All ingredients are optional except for the garlic and tomato.

Put a heap of olive oil in a pan, like so it covers the bottom of the pan and then some. Peel half the bulb of garlic (5 or 6 cloves), roughly chop them (maybe 5 chops per clove) and cook them in the olive oil over very low heat until they start to soften and discolor.

Chop up the ham (or whatever) and vegetables and chuck them in, chop coarsely or finely, whatever you like. Keep it all well-stirred so nothing sticks to the pan and burns. After they're heated for a few minutes, stick the tomatoes in and bring it to a boil. Turn the heat down and simmer it for 45 minutes or so.
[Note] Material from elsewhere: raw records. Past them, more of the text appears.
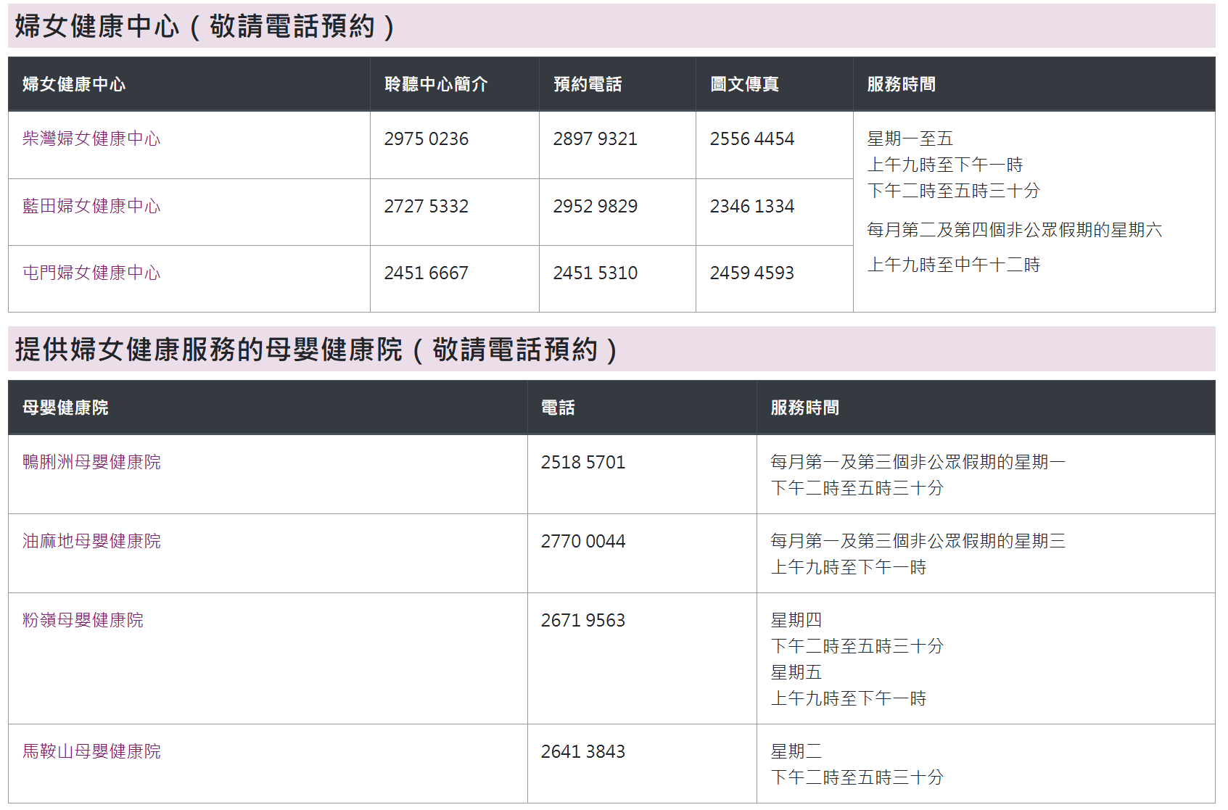Select the phone number 2727 5332

426,206
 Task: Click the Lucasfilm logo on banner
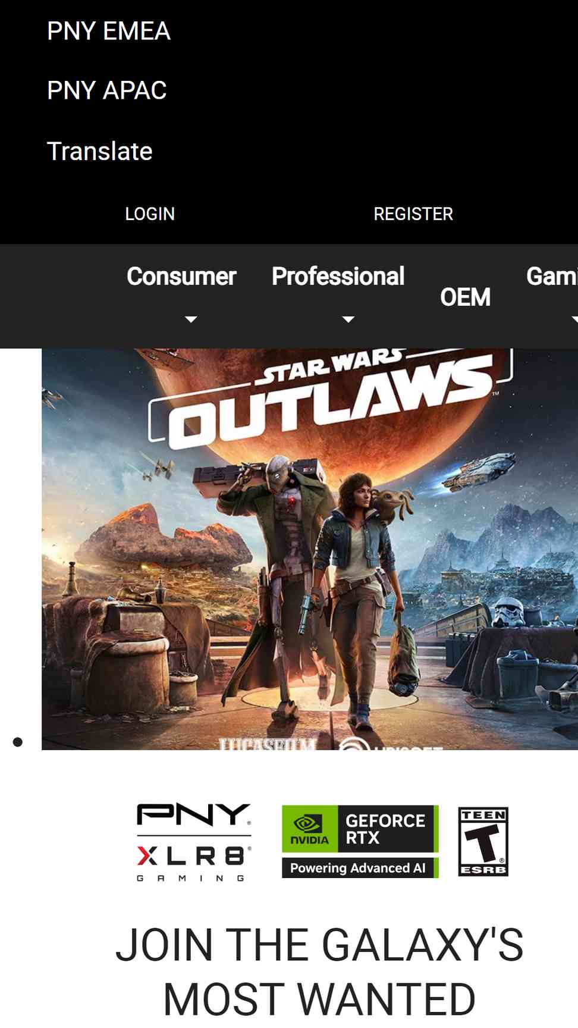[x=267, y=744]
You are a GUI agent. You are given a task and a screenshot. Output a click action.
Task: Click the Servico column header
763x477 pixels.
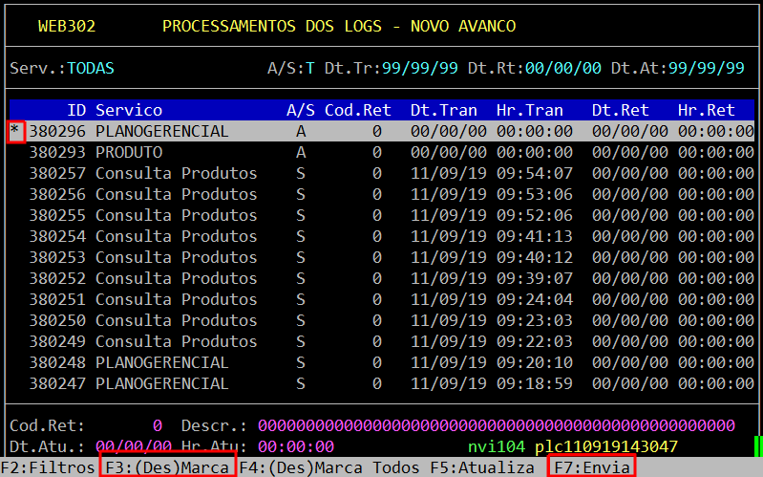click(x=129, y=111)
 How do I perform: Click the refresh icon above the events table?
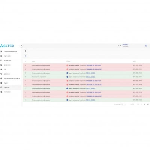pyautogui.click(x=26, y=56)
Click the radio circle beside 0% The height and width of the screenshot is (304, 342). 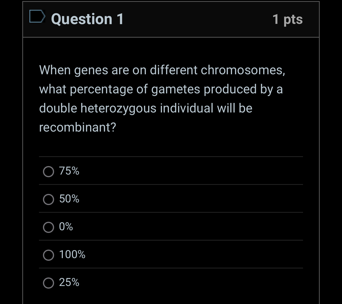click(48, 227)
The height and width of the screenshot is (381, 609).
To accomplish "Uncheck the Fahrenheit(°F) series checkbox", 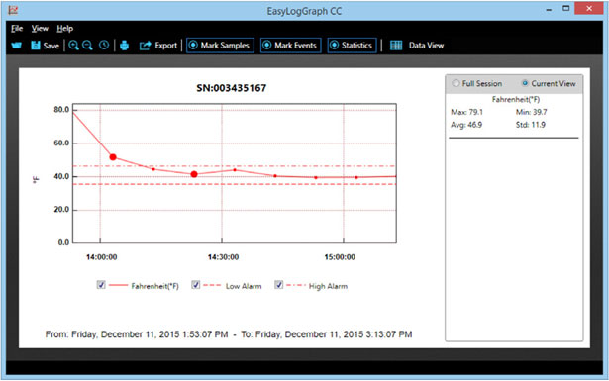I will point(101,285).
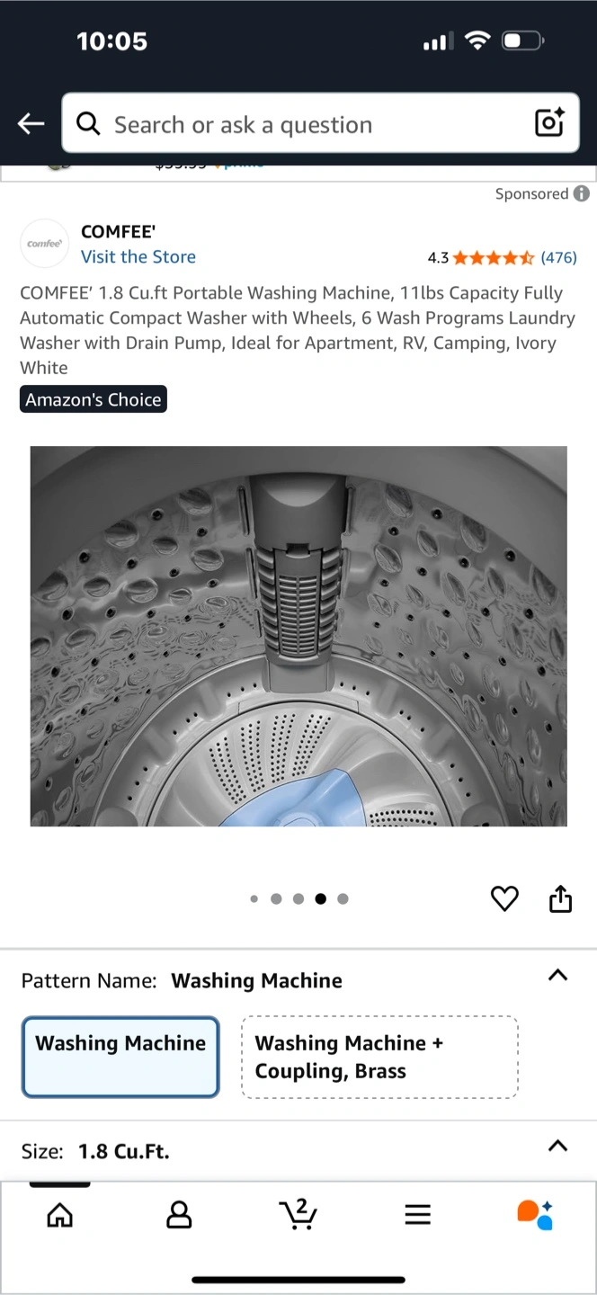Jump to the last image carousel dot

tap(343, 898)
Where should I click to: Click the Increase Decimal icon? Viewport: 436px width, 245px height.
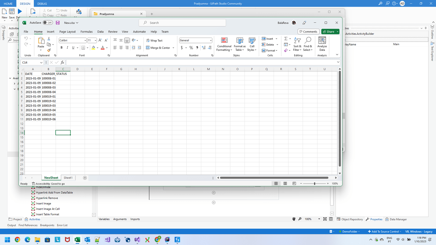pos(203,48)

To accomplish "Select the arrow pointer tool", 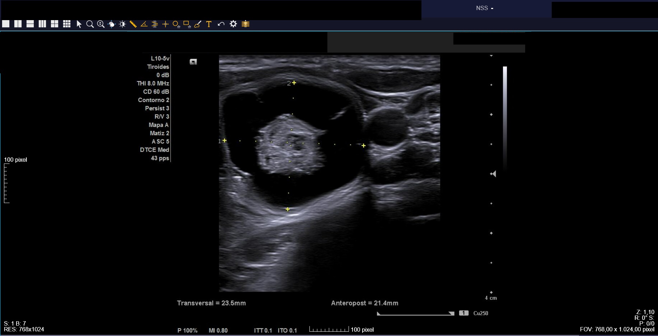I will pos(79,24).
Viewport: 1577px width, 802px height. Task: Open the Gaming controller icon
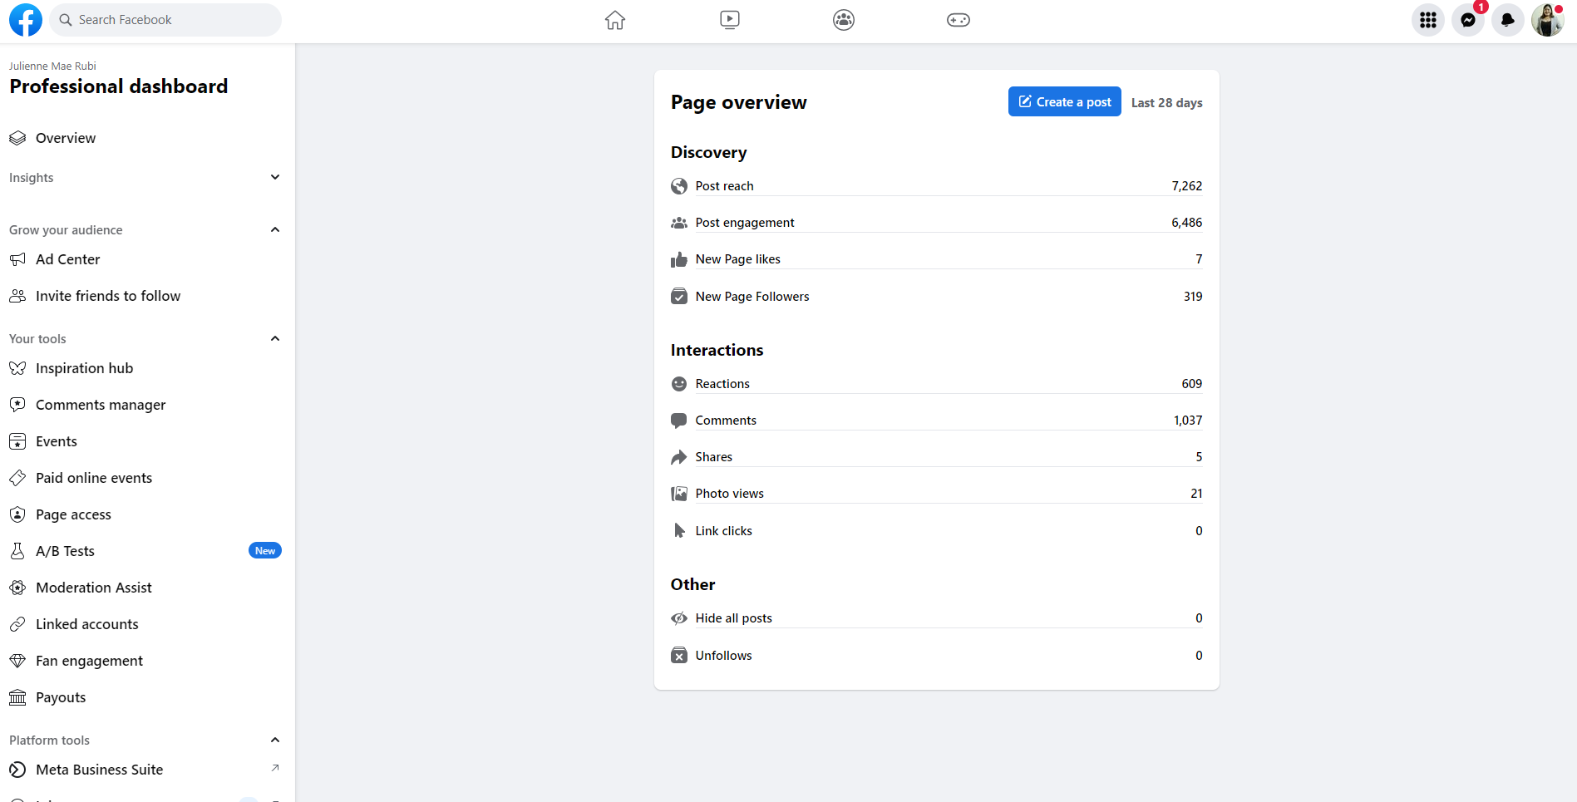click(958, 20)
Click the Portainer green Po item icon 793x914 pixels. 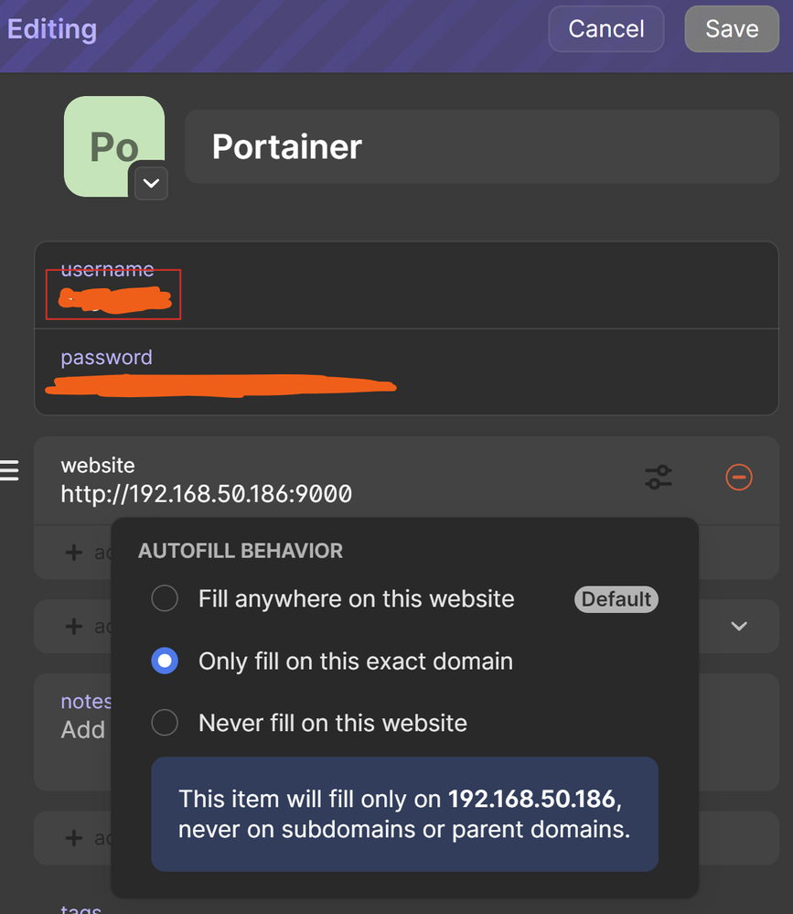point(114,146)
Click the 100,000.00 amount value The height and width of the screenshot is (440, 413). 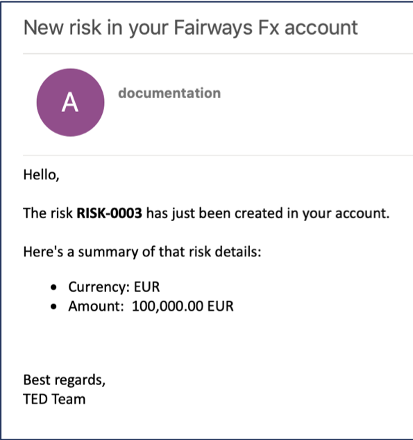point(167,306)
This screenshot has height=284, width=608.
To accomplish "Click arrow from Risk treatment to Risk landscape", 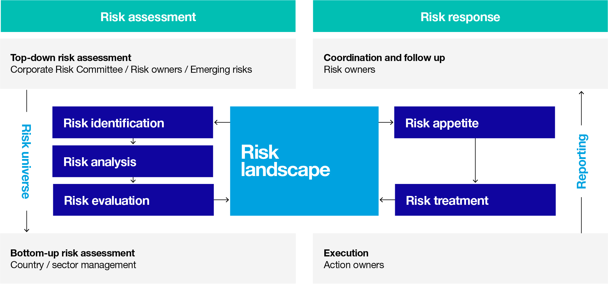I will pyautogui.click(x=387, y=200).
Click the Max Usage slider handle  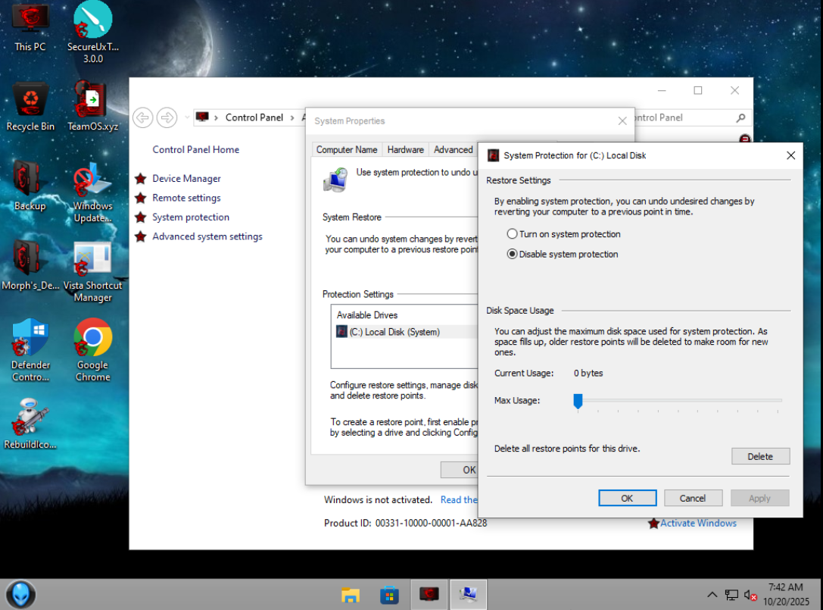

For the last 5 or 10 minutes, chuck some basil leaves in. You can leave individual leaves in or use a whole stem and take them out before serving.

Cook your pasta and serve the sauce with that. If you get your amounts right, make enough to stir the sauce in the pot with the pasta before serving. This isn't essential but it helps.


Random tips:

Always save 1/4 to 1/2 a cup of the pasta water when you drain it, and add that water to the sauce, that's sposed to give a nice shine to the sauce.

Peel garlic cloves by crushing them with the broad side of a knife then slicing the hard stalk end off. The skin just comes away, plus it crushes the cloves to release more flavor as they cook. If you want really finely chopped garlic, just get the stuff in a jar. Fresh garlic is only good for big chunks.

The metric system is superior.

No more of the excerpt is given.